**Görev A:**
Aşağıdaki metne göre şu soruları yanıtlayın:
(i) Öğle yemeğinde kaç bölgeye gidildi?
(ii) Fotoğrafçı Emel Ernalbant bir iş için hangi şehre gitti?
(iii) Emel'in eşiyle yaşadığı ev kaç yıllıktır?
**Görev B:** Aşağıdaki metinde "Sonra da Deniz" sözcüklerinden başlayıp "değişim hepimizi büyüledi." sözcükleri de dahil olmak üzere bu sözcüklere kadar uzanan kısmı aynen çoğaltın.

**Metin bölümü:**
>>>
Sonra da Deniz Koruculuğu’nu, Gökova Körfezi’nde korudukları alanın nereden nereye geldiğini, bu birkaç iyi adam sayesinde. Sonra balık misinalarından temizlenen kesiflerdeki hayatı gördük, beş yıl arayla çekileniki fotoğraf arasındaki inanılmaz değişim hepimizi büyüledi.
Baba mesleği olan balıkçı kadınların hayatına dahil olduk. 100 Egeli kadın balıkçı, değerleri bilinmeyen, yüzme bile bilmeyen, baba mesleklerini yürüten bu kadın balıkçıları görünür kılan projesini ve onlar için yapılanları paylaştı bizimle. Değeri bilinmeyen yerli balıkların, nasıl bir kazanç kapısına dönüştürüldüğünün hikayesini de. Ağlattı bizi, sersemletti. Onu geç de olsa tanıdığıma sevinirken, projelerinin keşke bir parçası olabilsem diye de düşünceler sardı kafamı…
Öğle yemeğinde yedi bölgeye gittik. Artık ekmeklerden yapılan yemeklerin yanı sıra o becerikli yedi kadının yöresel malzemelerle hazırladıkları yemekleri tattık. Pısık köftesi, asma yapraklı pilav, kemik suyuna papara, labada çorbası, tamas, kuyruklu börek, karpuz kabuğu yemeği aklımda kalan tatlar oldu. Bu yedi kadına ise, Istanbul’dan bizim şefler çıraklık yapmışlardı. Neler öğrenmişlerdir birbirlerinden kim bilir! Ne etkileşimler olmuştur…
Fotoğrafçı Emel Ernalbant’ın bir iş için Mardin’e gitmesiyle değişen hayatını ve savaş mağduru mülteci ve Mardinli çocuklara fotoğraf öğretmesini, Emel’in içtenliğini ve aslında kendimizi hayata bırakınca yolumuza çıkan şeylerin bizi nasıl yönlendirebileceğini gördüm.
Emel, Mardin’de kurduğu karanlık odada çocuklara hem fotoğraf hem de kendi fotoğraflarını tab etmeyi öğretiyor. Onlara başka dünyalar açıyor, belki de gelecekleri için ufak temeller atıyor. Ne fotoğraflar çekmiş o çocuklar, çok etkilendim… İlk Mardin seyahatimde Emel’in eşiyle yaşadığı 200 yıllık evlerinde kalmak ve onunla karanlık odasında çocuklarla vakit geçirmek istiyorum.
<<<
**Kaynak bilgisi:**
>>>
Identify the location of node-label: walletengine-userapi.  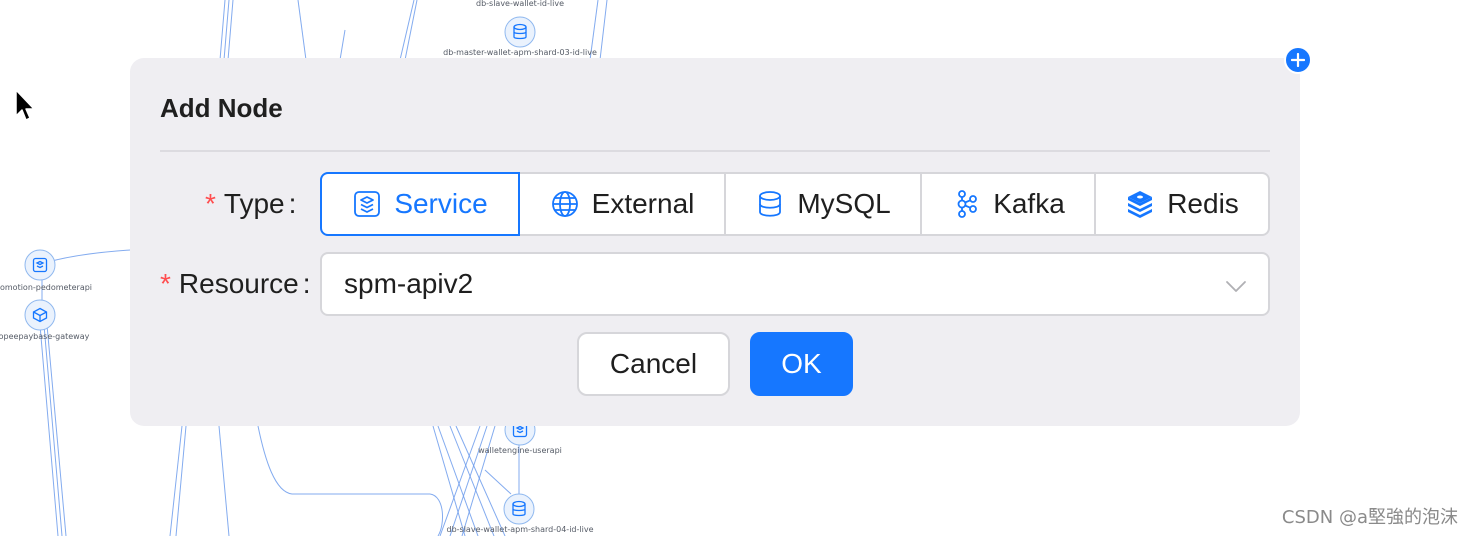
(520, 450). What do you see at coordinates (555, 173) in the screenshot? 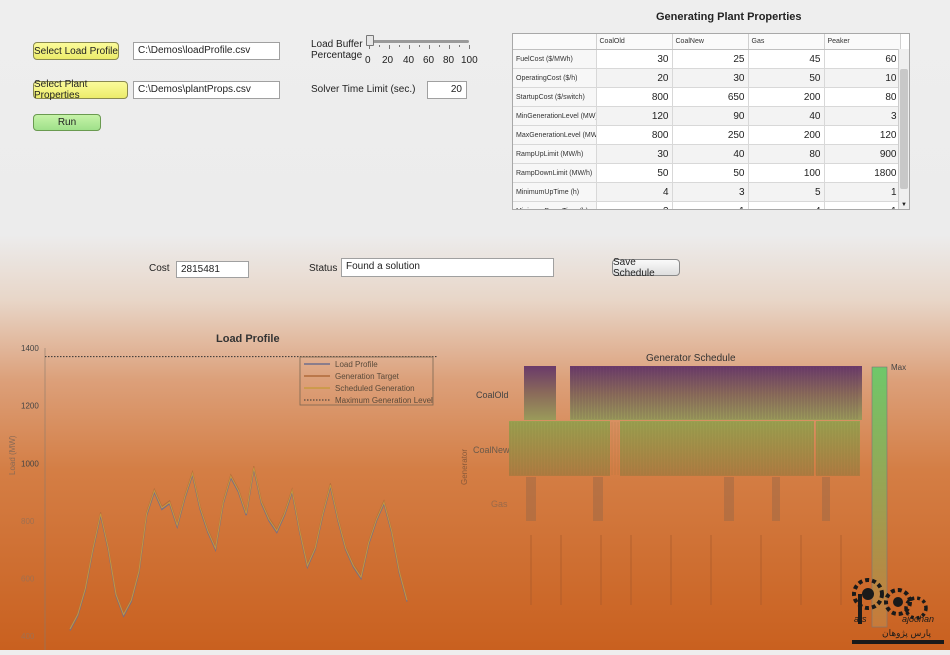
I see `row-label: RampDownLimit (MW/h)` at bounding box center [555, 173].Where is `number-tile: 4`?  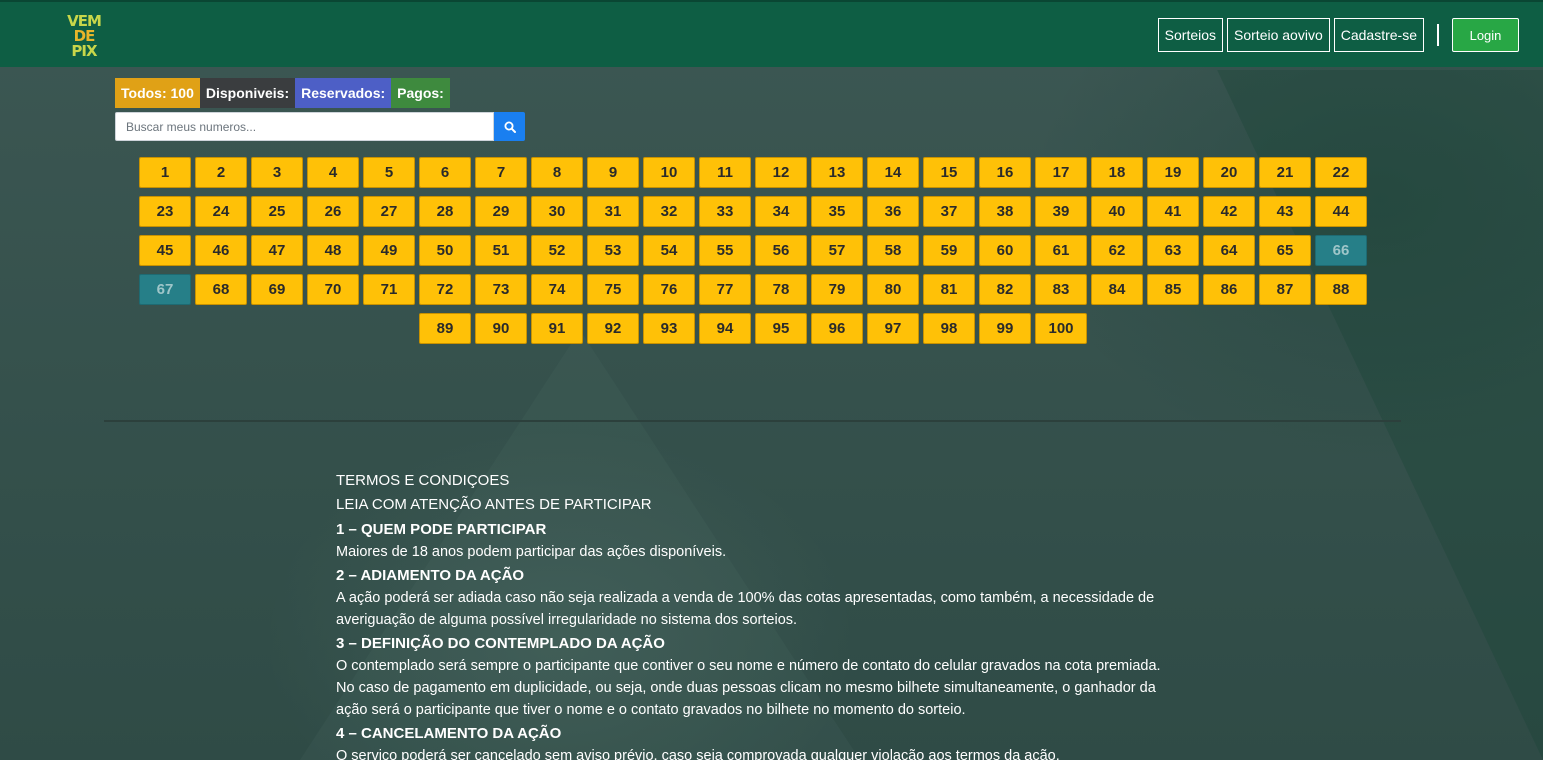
<<<
**Yazılı yanıt A:**
(i) Yedi bölgeye gidildi.
(ii) Mardin'e gitti.
(iii) Ev 200 yıllıktır.

**Yazılı yanıt B:**
Sonra da Deniz Koruculuğu’nu, Gökova Körfezi’nde korudukları alanın nereden nereye geldiğini, bu birkaç iyi adam sayesinde. Sonra balık misinalarından temizlenen kesiflerdeki hayatı gördük, beş yıl arayla çekileniki fotoğraf arasındaki inanılmaz değişim hepimizi büyüledi.